Você tem a Síndrome do Intestino Permeável?

25 Agosto 2017

Por Eric Madrid, Médico

O termo "intestino permeável" tem sido usado pelos terapeutas holísticos há várias décadas. Esse termo é controverso entre muitos médicos convencionais, pois a síndrome do intestino permeável não é algo que se costuma ensinar em faculdades de medicina. Se você pedir informações sobre a síndrome do intestino permeável ao seu médico, é provável que ele não saiba do que você está falando.

No entanto, cada vez mais médicos e pesquisadores estão começando a reconhecer o termo "aumento da permeabilidade intestinal". No final deste artigo, há uma lista de referências que apoiam a teoria da síndrome do intestino permeável (ou o aumento da permeabilidade intestinal).

O Que é o Intestino Permeável?

Há cerca de 2.300 anos, Hipócrates (460 a.C. - 370 a.C.) acreditava que "Todas as doenças começam nos intestinos". A ciência sustenta essa teoria, e é essencial focar na saúde intestinal para poder melhorar a saúde no geral. 

A síndrome do intestino permeável ocorre quando existem "buracos" anormais no seu revestimento intestinal, responsável por formar uma barreira. Essa barreira intestinal possui três objetivos principais:

  1. Proteger o organismo contra toxinas e patógenos;
  2. Manter o nosso sistema imunológico saudável;
  3. Oferecer suporte à digestão e à absorção de vitaminas, minerais e outros nutrientes.

Imagine que os intestinos funcionam como um filtro, que não deixa as toxinas entrarem, mas que permite a absorção de vitaminas, sais minerais e nutrientes para dentro do sangue. Agora, imagine que o filtro está com buracos que possibilita a absorção de substâncias nocivas. Essa situação não é boa. 

O não reconhecimento dos buracos ou a falta de reparo da barreira intestinal danificada resulta em um ciclo interminável de sintomas, que os médicos identificam como doenças. Após o diagnóstico, são prescritas medicações e muitas vezes são aconselhados inúmeros encaminhamentos a especialistas. 

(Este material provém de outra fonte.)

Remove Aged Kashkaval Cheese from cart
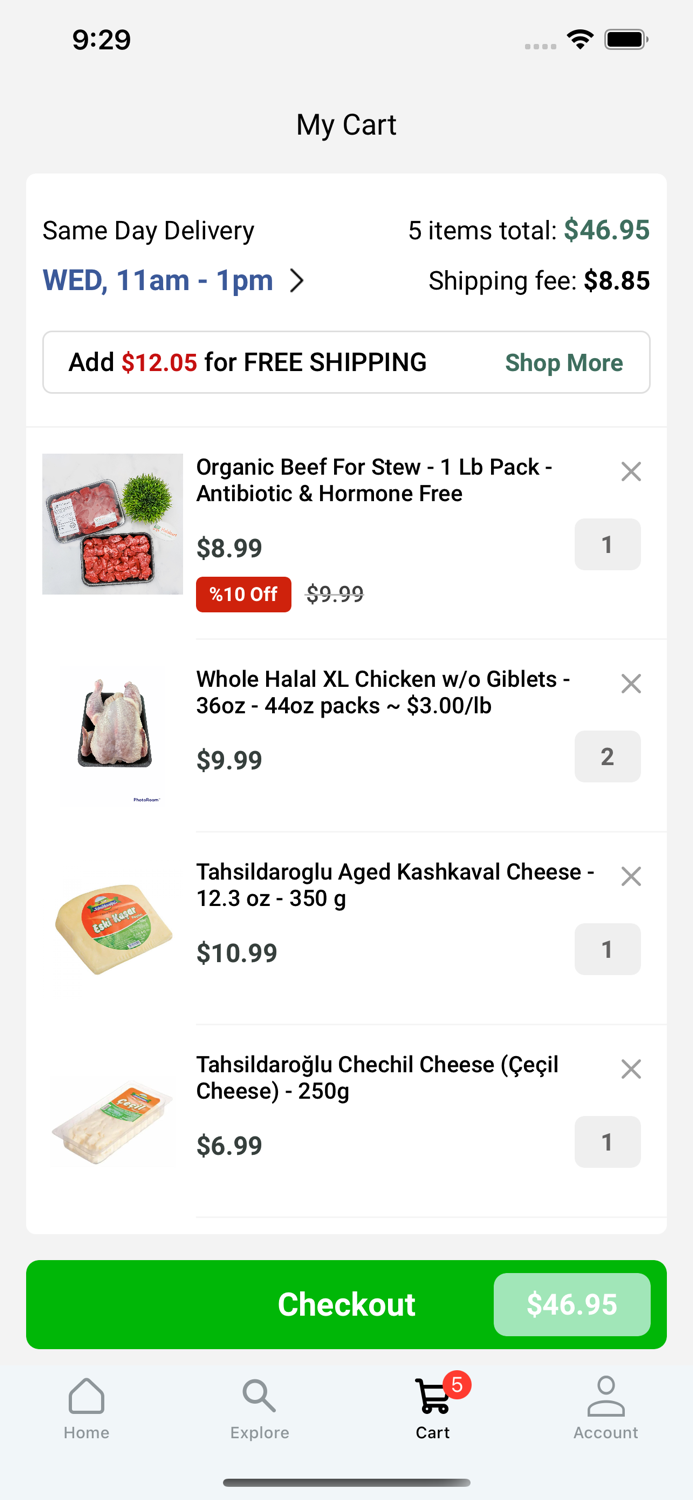Viewport: 693px width, 1500px height. [631, 876]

Eu vejo isso com muita frequência em minha própria clínica quando novos pacientes vêm me consultar.  Embora estivessem sob os cuidados de alguns dos melhores especialistas da doença, a origem do problema nunca foi devidamente abordada e tratada. Para uma condição crônica, os medicamentos  receitados geralmente amenizam os sintomas, mas nunca solucionam a verdadeira causa do problema.

A síndrome do intestino permeável resulta na maior absorção de toxinas, produtos químicos e proteínas na corrente sanguínea.  Esse aumento na "carga antigênica" — um antígeno é uma proteína que ativa o sistema imunológico – causa estresse e confusão no sistema imunológico, fazendo com que ele produza anticorpos que atacam o próprio organismo.  Por definição, essa é uma doença autoimune.

Além disso, a absorção dessas toxinas afeta negativamente as principais células produtoras de energia do nosso corpo: as mitocôndrias. Elas ficam danificadas e incapazes de gerar energia. Essa condição é chamada de disfunção mitocondrial. Quando as nossas células são incapazes de produzir energia, ocorrem fadiga crônica e dor muscular.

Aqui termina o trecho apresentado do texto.